- _Goal_:
Format the rows below as a JSON list of strings, with one string for each line and no entries for blank lines.
---+---
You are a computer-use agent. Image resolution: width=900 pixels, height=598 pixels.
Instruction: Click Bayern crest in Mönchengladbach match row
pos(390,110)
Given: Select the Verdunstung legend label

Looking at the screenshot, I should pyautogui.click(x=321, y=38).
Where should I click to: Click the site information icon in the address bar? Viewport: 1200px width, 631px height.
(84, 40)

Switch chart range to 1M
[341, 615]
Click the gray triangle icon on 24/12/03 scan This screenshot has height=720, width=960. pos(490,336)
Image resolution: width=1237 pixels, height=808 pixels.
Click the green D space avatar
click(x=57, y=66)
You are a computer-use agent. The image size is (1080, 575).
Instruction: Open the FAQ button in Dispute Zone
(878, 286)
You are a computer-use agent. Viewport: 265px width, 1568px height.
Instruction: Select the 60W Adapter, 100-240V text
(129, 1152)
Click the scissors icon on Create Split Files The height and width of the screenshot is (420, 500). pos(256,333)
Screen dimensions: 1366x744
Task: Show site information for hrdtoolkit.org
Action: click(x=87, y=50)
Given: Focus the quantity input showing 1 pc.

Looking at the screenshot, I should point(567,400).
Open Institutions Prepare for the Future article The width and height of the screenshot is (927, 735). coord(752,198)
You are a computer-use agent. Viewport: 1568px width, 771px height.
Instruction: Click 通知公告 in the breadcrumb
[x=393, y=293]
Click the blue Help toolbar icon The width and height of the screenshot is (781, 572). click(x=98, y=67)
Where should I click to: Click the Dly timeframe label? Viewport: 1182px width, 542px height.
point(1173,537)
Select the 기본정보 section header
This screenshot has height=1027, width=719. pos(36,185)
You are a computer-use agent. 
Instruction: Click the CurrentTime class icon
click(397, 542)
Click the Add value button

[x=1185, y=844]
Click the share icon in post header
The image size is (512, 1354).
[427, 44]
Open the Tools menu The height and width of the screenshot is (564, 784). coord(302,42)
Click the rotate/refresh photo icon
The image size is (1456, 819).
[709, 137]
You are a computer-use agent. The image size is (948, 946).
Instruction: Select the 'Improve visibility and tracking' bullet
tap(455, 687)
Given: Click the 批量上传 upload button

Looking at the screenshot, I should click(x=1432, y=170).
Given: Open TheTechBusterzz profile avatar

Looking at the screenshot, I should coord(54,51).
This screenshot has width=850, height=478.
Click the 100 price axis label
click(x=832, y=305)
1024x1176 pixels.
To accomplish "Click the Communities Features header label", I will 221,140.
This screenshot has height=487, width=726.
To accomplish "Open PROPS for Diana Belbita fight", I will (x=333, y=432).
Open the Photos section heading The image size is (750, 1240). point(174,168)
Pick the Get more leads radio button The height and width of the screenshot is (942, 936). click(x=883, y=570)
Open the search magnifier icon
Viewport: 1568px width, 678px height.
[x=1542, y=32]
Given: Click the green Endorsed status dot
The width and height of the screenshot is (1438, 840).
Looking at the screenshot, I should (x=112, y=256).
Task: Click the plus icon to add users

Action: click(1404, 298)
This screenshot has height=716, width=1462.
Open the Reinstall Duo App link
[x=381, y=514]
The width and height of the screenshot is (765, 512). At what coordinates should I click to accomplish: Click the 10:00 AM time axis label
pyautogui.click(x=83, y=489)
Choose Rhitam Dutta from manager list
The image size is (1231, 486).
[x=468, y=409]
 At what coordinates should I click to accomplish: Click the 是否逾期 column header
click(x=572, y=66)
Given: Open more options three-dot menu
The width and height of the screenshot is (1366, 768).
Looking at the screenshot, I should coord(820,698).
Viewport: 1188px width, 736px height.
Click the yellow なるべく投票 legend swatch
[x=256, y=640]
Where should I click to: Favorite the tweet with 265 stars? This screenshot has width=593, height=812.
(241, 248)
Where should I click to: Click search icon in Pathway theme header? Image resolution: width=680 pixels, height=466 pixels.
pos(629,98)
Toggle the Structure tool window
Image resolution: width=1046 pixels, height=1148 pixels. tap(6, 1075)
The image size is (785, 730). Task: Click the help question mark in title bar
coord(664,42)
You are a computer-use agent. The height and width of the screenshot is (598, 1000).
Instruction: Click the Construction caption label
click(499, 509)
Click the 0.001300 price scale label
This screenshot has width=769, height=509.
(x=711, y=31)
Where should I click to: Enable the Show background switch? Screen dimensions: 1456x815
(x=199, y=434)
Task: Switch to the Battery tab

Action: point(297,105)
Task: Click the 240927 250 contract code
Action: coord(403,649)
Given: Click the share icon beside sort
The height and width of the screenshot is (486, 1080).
---+---
- _Task output_:
[
  "You are a computer-use agent. Image resolution: width=900 pixels, height=598 pixels.",
  "Instruction: Click Bayern crest in Mönchengladbach match row",
  "pos(390,110)",
  "Given: Select the Verdunstung legend label",
  "Looking at the screenshot, I should pyautogui.click(x=321, y=38).",
  "Where should I click to: Click the site information icon in the address bar? Viewport: 1200px width, 631px height.",
  "(84, 40)",
  "Switch chart range to 1M",
  "[341, 615]",
  "Click the gray triangle icon on 24/12/03 scan This screenshot has height=720, width=960. pos(490,336)",
  "Image resolution: width=1237 pixels, height=808 pixels.",
  "Click the green D space avatar",
  "click(x=57, y=66)",
  "You are a computer-use agent. The image size is (1080, 575).",
  "Instruction: Open the FAQ button in Dispute Zone",
  "(878, 286)",
  "You are a computer-use agent. Viewport: 265px width, 1568px height.",
  "Instruction: Select the 60W Adapter, 100-240V text",
  "(129, 1152)",
  "Click the scissors icon on Create Split Files The height and width of the screenshot is (420, 500). pos(256,333)",
  "Screen dimensions: 1366x744",
  "Task: Show site information for hrdtoolkit.org",
  "Action: click(x=87, y=50)",
  "Given: Focus the quantity input showing 1 pc.",
  "Looking at the screenshot, I should point(567,400).",
  "Open Institutions Prepare for the Future article The width and height of the screenshot is (927, 735). coord(752,198)",
  "You are a computer-use agent. Viewport: 1568px width, 771px height.",
  "Instruction: Click 通知公告 in the breadcrumb",
  "[x=393, y=293]",
  "Click the blue Help toolbar icon The width and height of the screenshot is (781, 572). click(x=98, y=67)",
  "Where should I click to: Click the Dly timeframe label? Viewport: 1182px width, 542px height.",
  "point(1173,537)",
  "Select the 기본정보 section header",
  "This screenshot has height=1027, width=719. pos(36,185)",
  "You are a computer-use agent. ",
  "Instruction: Click the CurrentTime class icon",
  "click(397, 542)",
  "Click the Add value button",
  "[x=1185, y=844]",
  "Click the share icon in post header",
  "The image size is (512, 1354).",
  "[427, 44]",
  "Open the Tools menu The height and width of the screenshot is (564, 784). coord(302,42)",
  "Click the rotate/refresh photo icon",
  "The image size is (1456, 819).",
  "[709, 137]",
  "You are a computer-use agent. The image size is (948, 946).",
  "Instruction: Select the 'Improve visibility and tracking' bullet",
  "tap(455, 687)",
  "Given: Click the 批量上传 upload button",
  "Looking at the screenshot, I should click(x=1432, y=170).",
  "Given: Open TheTechBusterzz profile avatar",
  "Looking at the screenshot, I should coord(54,51).",
  "This screenshot has width=850, height=478.",
  "Click the 100 price axis label",
  "click(x=832, y=305)",
  "1024x1176 pixels.",
  "To accomplish \"Click the Communities Features header label\", I will 221,140.",
  "This screenshot has height=487, width=726.",
  "To accomplish \"Open PROPS for Diana Belbita fight\", I will (x=333, y=432).",
  "Open the Photos section heading The image size is (750, 1240). point(174,168)",
  "Pick the Get more leads radio button The height and width of the screenshot is (942, 936). click(x=883, y=570)",
  "Open the search magnifier icon",
  "Viewport: 1568px width, 678px height.",
  "[x=1542, y=32]",
  "Given: Click the green Endorsed status dot",
  "The width and height of the screenshot is (1438, 840).",
  "Looking at the screenshot, I should (x=112, y=256).",
  "Task: Click the plus icon to add users",
  "Action: click(1404, 298)",
  "This screenshot has height=716, width=1462.",
  "Open the Reinstall Duo App link",
  "[x=381, y=514]",
  "The width and height of the screenshot is (765, 512). At what coordinates should I click to accomplish: Click the 10:00 AM time axis label",
  "pyautogui.click(x=83, y=489)",
  "Choose Rhitam Dutta from manager list",
  "The image size is (1231, 486).",
  "[x=468, y=409]",
  " At what coordinates should I click to accomplish: Click the 是否逾期 column header",
  "click(x=572, y=66)",
  "Given: Open more options three-dot menu",
  "The width and height of the screenshot is (1366, 768).",
  "Looking at the screenshot, I should coord(820,698).",
  "Viewport: 1188px width, 736px height.",
  "Click the yellow なるべく投票 legend swatch",
  "[x=256, y=640]",
  "Where should I click to: Favorite the tweet with 265 stars? This screenshot has width=593, height=812.",
  "(241, 248)",
  "Where should I click to: Click search icon in Pathway theme header? Image resolution: width=680 pixels, height=466 pixels.",
  "pos(629,98)",
  "Toggle the Structure tool window",
  "Image resolution: width=1046 pixels, height=1148 pixels. tap(6, 1075)",
  "The image size is (785, 730). Task: Click the help question mark in title bar",
  "coord(664,42)",
  "You are a computer-use agent. The height and width of the screenshot is (598, 1000).",
  "Instruction: Click the Construction caption label",
  "click(499, 509)",
  "Click the 0.001300 price scale label",
  "This screenshot has width=769, height=509.",
  "(x=711, y=31)",
  "Where should I click to: Enable the Show background switch? Screen dimensions: 1456x815",
  "(x=199, y=434)",
  "Task: Switch to the Battery tab",
  "Action: point(297,105)",
  "Task: Click the 240927 250 contract code",
  "Action: coord(403,649)",
  "Given: Click the share icon beside sort",
  "The height and width of the screenshot is (486, 1080)."
]